MUHAMMAD NAEEM VS THE DEPUTY COMMISSIONER OF INCOME TAX & WEALTH TAX
1999 P T D 1053
[Lahore High Court]
Before Najam-ul-Hassan Kazmi, J
MUHAMMAD NAEEM
Versus
THE DEPUTY COMMISSIONER OF INCOME TAX & WEALTH TAX, CIRCLE 10, COMPANY ZONE, -FAISALABAD and 3 others
Writ Petitions Nos.6285 to 6309 of 1998, decided on 30/10/1998.
(a) Wealth Tax Act (XV of 1963)---
----S.17---Wealth escaping assessment---Re-opening of assessment ---Pre conditions---Definite information---Connotation.
Under section 17 of Wealth Tax Act, 1963, reopening of the case is permissible, if by the reason of omission or failure on the part of assessee to make a return of his net wealth under section 14 or to disclose fully or truly all material facts necessary for the assessment, the net wealth chargeable to tax had escaped assessment for that year whether by reason of under assessment or assessment at too low a rate or otherwise. Clause (b) of section 17(1) of the Act provides that if the Wealth Tax Officer, in consequence of any information in his possession, has reason to believe that notwithstanding the fact that there was no omission or failure as referred to in clause (a), the net wealth chargeable to tax had escaped assessment for any year, whether by the reason of under assessment or assessment at too low a rate or otherwise he can serve the assessee with a notice and proceed in the matter in accordance with law. Proviso to subsection (1) of section 17 contemplates that no proceedings under this subsection shall be initiated unless definite information has come into the possession of Wealth Tax Officer or he has obtained the previous approval of the Inspecting Assistant Commissioner of Wealth Tax in writing to do so.

┄┄┄┄┄┄┄┄┄┄┄┄┄┄┄┄┄┄┄┄

## Problem A
In the court report, please swap "Versus" for "Against" and give the passage from "MUHAMMAD NAEEM VS" up to and including "---Pre conditions---Definite information---Connotation.".
## Problem B
List every topic given in the line of the court report that begins with "----S.17".
## Problem C
According to the court report, what must have come into the Wealth Tax Officer's possession for proceedings under subsection (1) of section 17 to start without the written approval of the Inspecting Assistant Commissioner?

## Data provided

┄┄┄┄┄┄┄┄┄┄┄┄┄┄┄┄┄┄┄┄

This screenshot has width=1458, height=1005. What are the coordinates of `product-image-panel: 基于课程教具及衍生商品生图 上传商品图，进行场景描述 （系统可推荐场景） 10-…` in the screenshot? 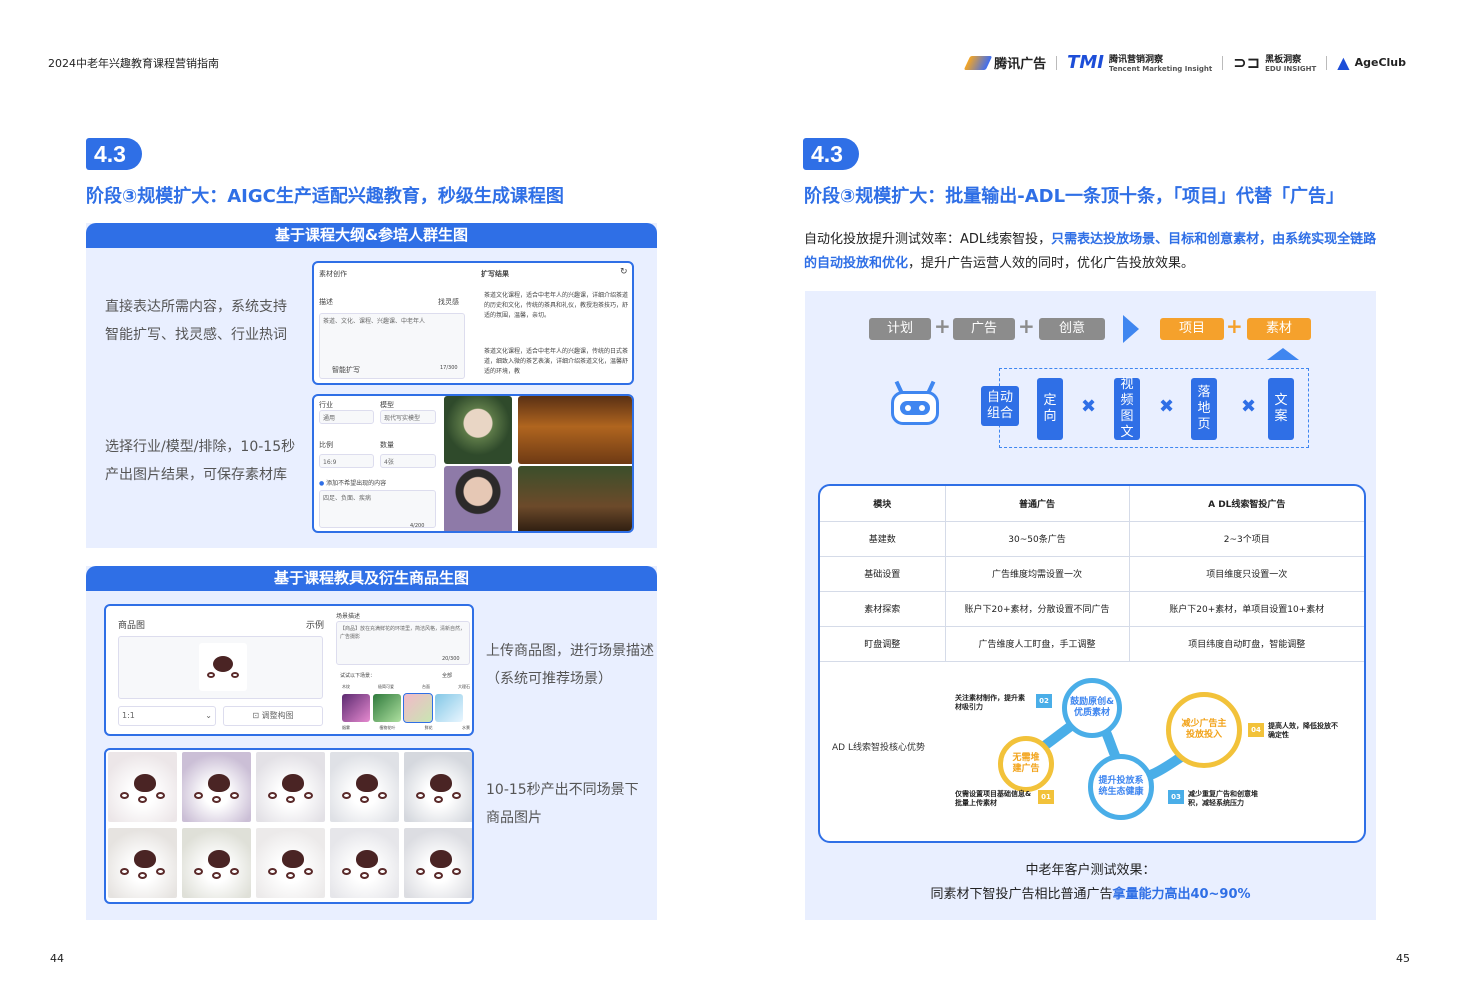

┄┄┄┄┄┄┄┄┄┄┄┄┄┄┄┄┄┄┄┄

## Worked solution A
MUHAMMAD NAEEM VS THE DEPUTY COMMISSIONER OF INCOME TAX & WEALTH TAX
1999 P T D 1053
[Lahore High Court]
Before Najam-ul-Hassan Kazmi, J
MUHAMMAD NAEEM
Against
THE DEPUTY COMMISSIONER OF INCOME TAX & WEALTH TAX, CIRCLE 10, COMPANY ZONE, -FAISALABAD and 3 others
Writ Petitions Nos.6285 to 6309 of 1998, decided on 30/10/1998.
(a) Wealth Tax Act (XV of 1963)---
----S.17---Wealth escaping assessment---Re-opening of assessment ---Pre conditions---Definite information---Connotation.

## Worked solution B
Wealth escaping assessment; Re-opening of assessment; Pre conditions; Definite information; Connotation.

## Worked solution C
Definite information.